Severe inflammation in new-borns induces long-term cognitive impairment by activation of IL-1β/KCC2 signaling during early development

Background: Neonatal sepsis can induce long-term cognitive impairment in adolescence or adulthood, but the underlying molecular mechanism is not fully understood. The expression of K⁺-Cl^- co-transporter 2 (KCC2) plays a pivotal role in the GABAergic shift from depolarizing to hyperpolarizing during early postnatal development. In this study, we aimed to determine whether neonatal severe inflammation-induced cognitive impairment was associated with the expression of KCC2 during early development.

Methods: Neonatal severe inflammation was established by intraperitoneal injection of high dose lipopolysaccharide (LPS, 1 mg kg^-1) in postnatal day 3 (P3) rats. The Morris water maze task and fear conditioning test were used to investigate long-term cognitive functions. ELISA, RT-PCR and Western blotting were used to examine the expression levels of proinflammatory cytokines and KCC2. Perforated patch-clamping recordings were used to determine the GABAergic shift.

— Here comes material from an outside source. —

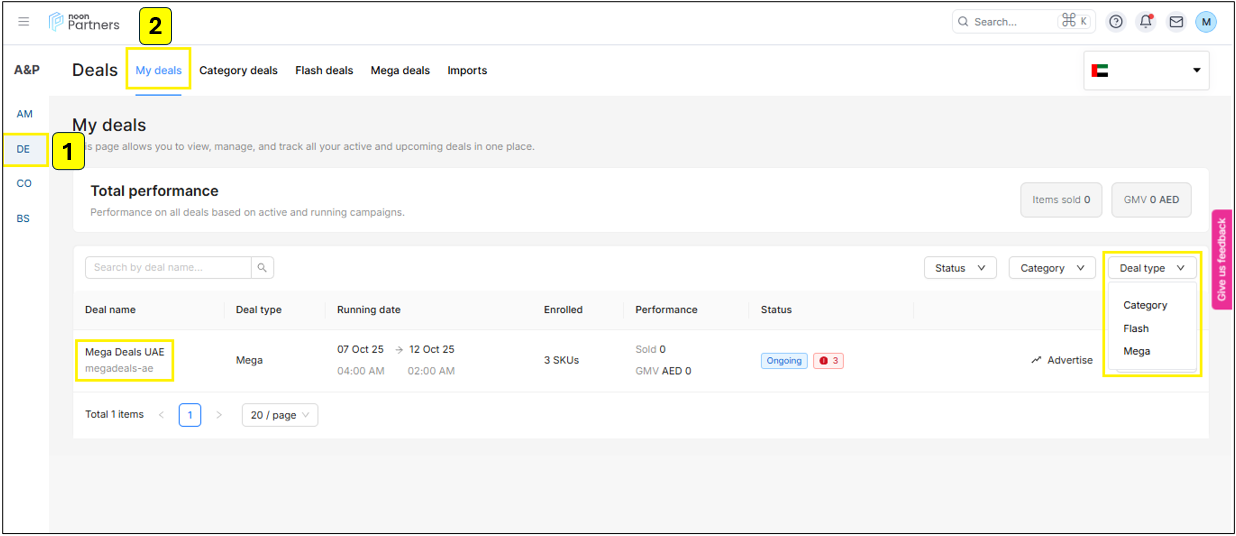The width and height of the screenshot is (1236, 536).
Task: Open the Mega Deals UAE deal link
Action: click(x=125, y=352)
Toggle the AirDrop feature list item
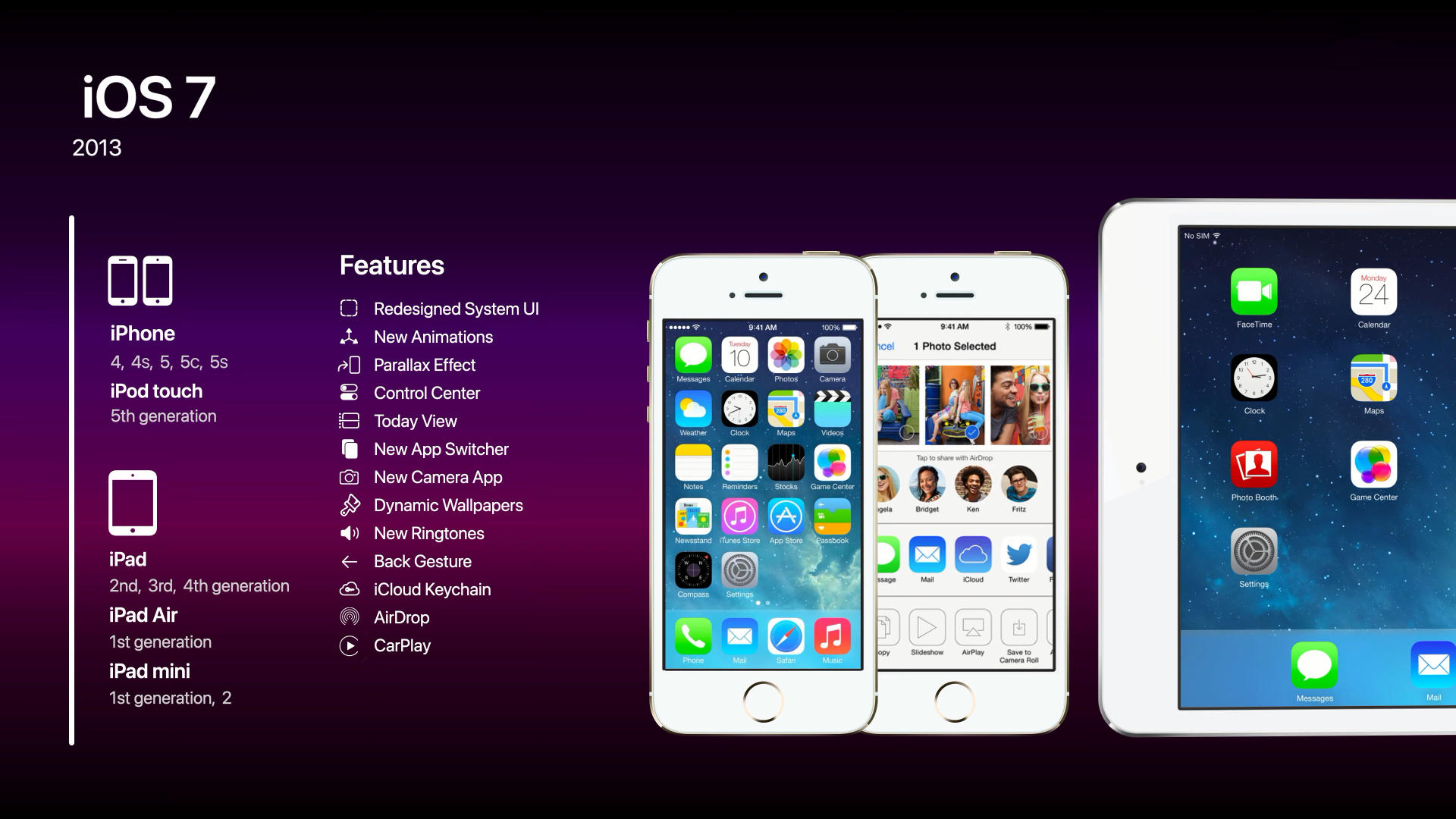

Results: Neonatal severe inflammation led to long-term cognitive impairment in rats. Meanwhile, sustained elevation of interleukin-1 beta (IL-1β) levels was found in the hippocampus until P30 after LPS injection. Elevated expression of KCC2 and hyperpolarized GABA reversal potential (E_GABA) were observed in CA1 hippocampal pyramidal neurons from the P7-P10 and P14-P16 rats after LPS injection. Specific knockdown of IL-1β mRNA expression rescued the elevated expression of KCC2 and the hyperpolarized E_GABA at P7-P10 and P14-P16. Accordingly, specific knockdown of IL-1β or KCC2 expression improved the cognitive impairment induced by neonatal severe inflammation.

Conclusions: Sustained elevation of IL-1β in the hippocampus may induce cognitive impairment by upregulation of KCC2 during early development.